The decline in oestrogen during menopause impacts the health of tendons, ligaments, and muscles. Oestrogen plays a critical role in maintaining soft tissue integrity, and reduced levels lead to:

– Decreased Collagen Production: Collagen is essential for tendon strength and elasticity, and its decline makes tendons more prone to injury.

– Increased Tendon Stiffness: Lower oestrogen increases tendon stiffness, contributing to gluteal tendinopathies.

– Altered Pain Perception: Hormonal changes during menopause can heighten sensitivity to pain, worsening GTPS symptoms.

Mechanical Load and Changes

Other factors contributing to GTPS in menopausal women include:

– Increased Load on the Hip: Weight gain during menopause places more stress on the hip joints and surrounding tissues.

– Reduced Physical Activity: Lower activity levels can cause muscle weakness, altering hip mechanics and increasing the likelihood of tendon injuries.

– Altered Gait: Pain-induced changes in walking patterns can further strain the hip and lead to GTPS.

Treatment and Management of GTPS

Treatment for GTPS involves conservative methods, physiotherapy, and sometimes more invasive procedures, following the National Institute for Health and Care Excellence (NICE) guidelines, which recommend starting with non-invasive options.

1. Conservative Management

   – Rest and Activity Modification: Reducing activities that worsen symptoms, such as standing for long periods or lying on the affected side, is crucial. Using a pillow between the knees when sleeping may help alleviate pressure on the hip.

   – Non-Steroidal Anti-Inflammatory Drugs (NSAIDs): These medications can reduce pain and inflammation and are often recommended as initial treatment.

2. Physiotherapy

   Physiotherapy plays a key role in treating GTPS and involves:

   – Strengthening Exercises: Targeted exercises to strengthen the hip abductors, particularly the gluteus medius and minimus, improve hip stability and reduce strain on the tendons.

   – Manual Therapy: Techniques such as deep tissue massage and myofascial release can help relieve muscle tightness and provide short-term pain relief.

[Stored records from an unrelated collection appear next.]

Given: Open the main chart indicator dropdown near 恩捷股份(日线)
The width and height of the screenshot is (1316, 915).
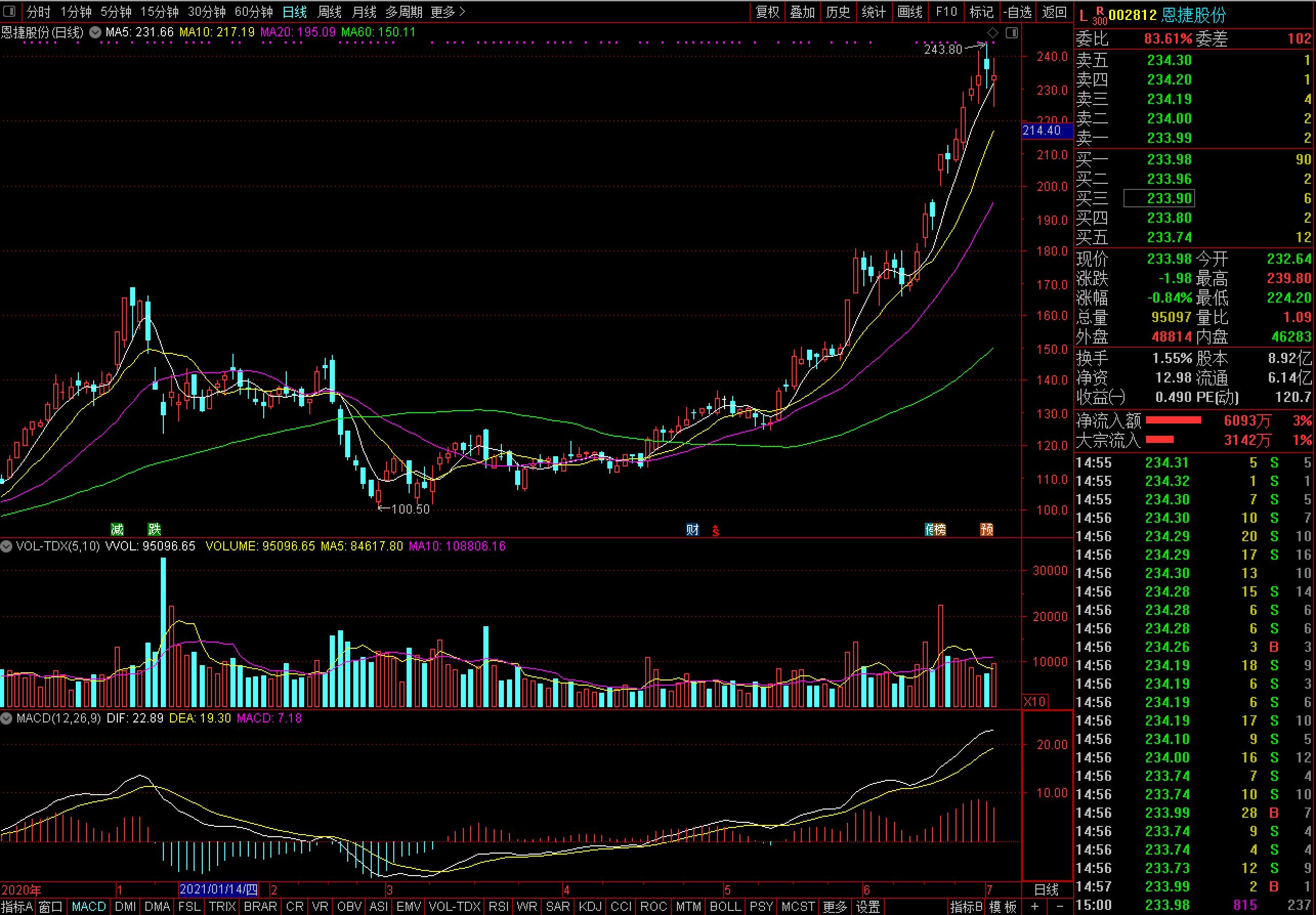Looking at the screenshot, I should point(95,33).
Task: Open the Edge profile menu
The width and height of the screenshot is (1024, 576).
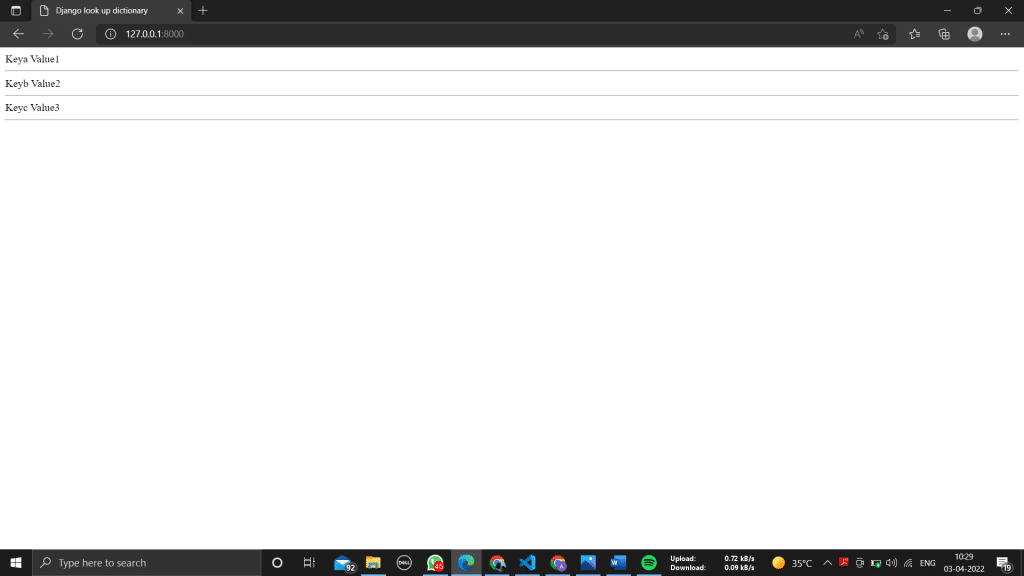Action: 975,33
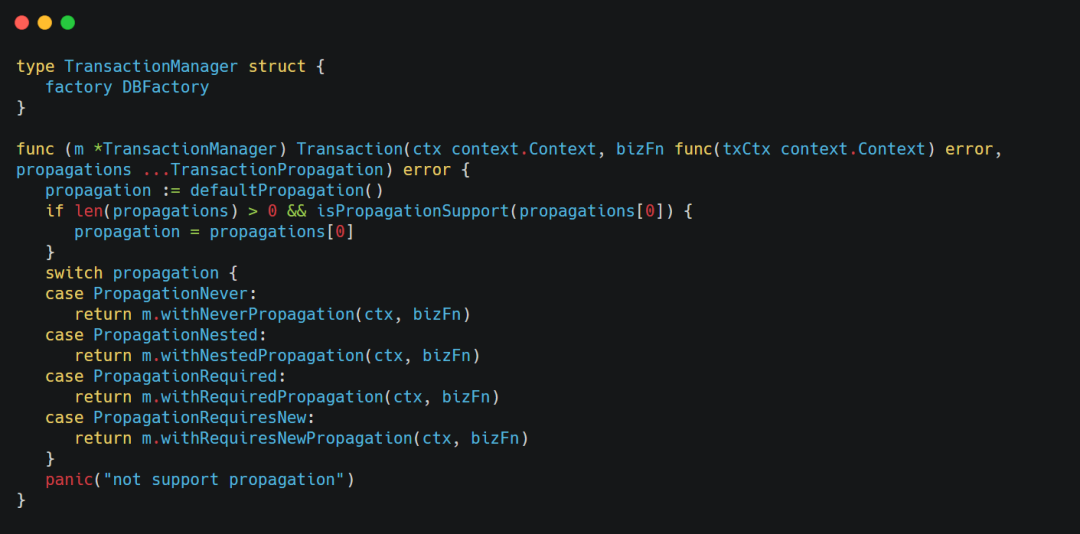Click the switch keyword
Image resolution: width=1080 pixels, height=534 pixels.
(x=74, y=273)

   – Education and Advice: Physiotherapists offer valuable guidance on managing activities and loading the hip joint to prevent further injury.

3. Shockwave Therapy

   Extracorporeal shockwave therapy (ESWT) is a non-invasive option that promotes healing by delivering shockwaves to the affected area. Some studies show positive outcomes for GTPS patients treated with ESWT.

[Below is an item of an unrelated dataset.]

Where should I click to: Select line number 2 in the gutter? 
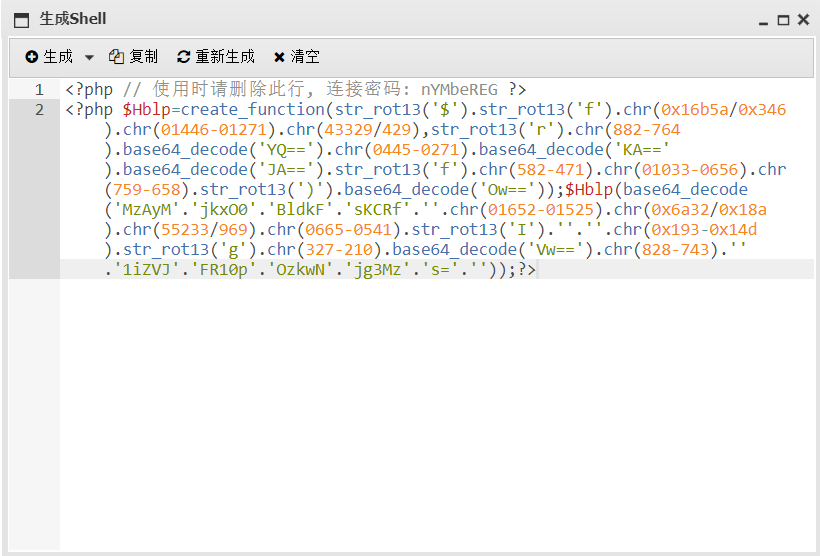(39, 110)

4. Corticosteroid Injections

   For patients who do not respond to conservative treatments, corticosteroid injections may be used to reduce inflammation. However, repeated injections can weaken the tendons, so they are not a long-term solution.

5. Surgery

   Surgery is rare and reserved for severe cases where other treatments have failed. Options include removing the inflamed bursa or repairing the tendons.

Conclusion

Greater Trochanteric Pain Syndrome is a common condition that primarily affects peri- and post-menopausal women. Hormonal changes and mechanical stress on the hip contribute to its development. Effective treatment usually involves conservative management, physiotherapy, and sometimes shockwave therapy or injections. Early diagnosis and a tailored treatment plan can help alleviate symptoms, improve function, and enhance the quality of life for those affected by GTPS.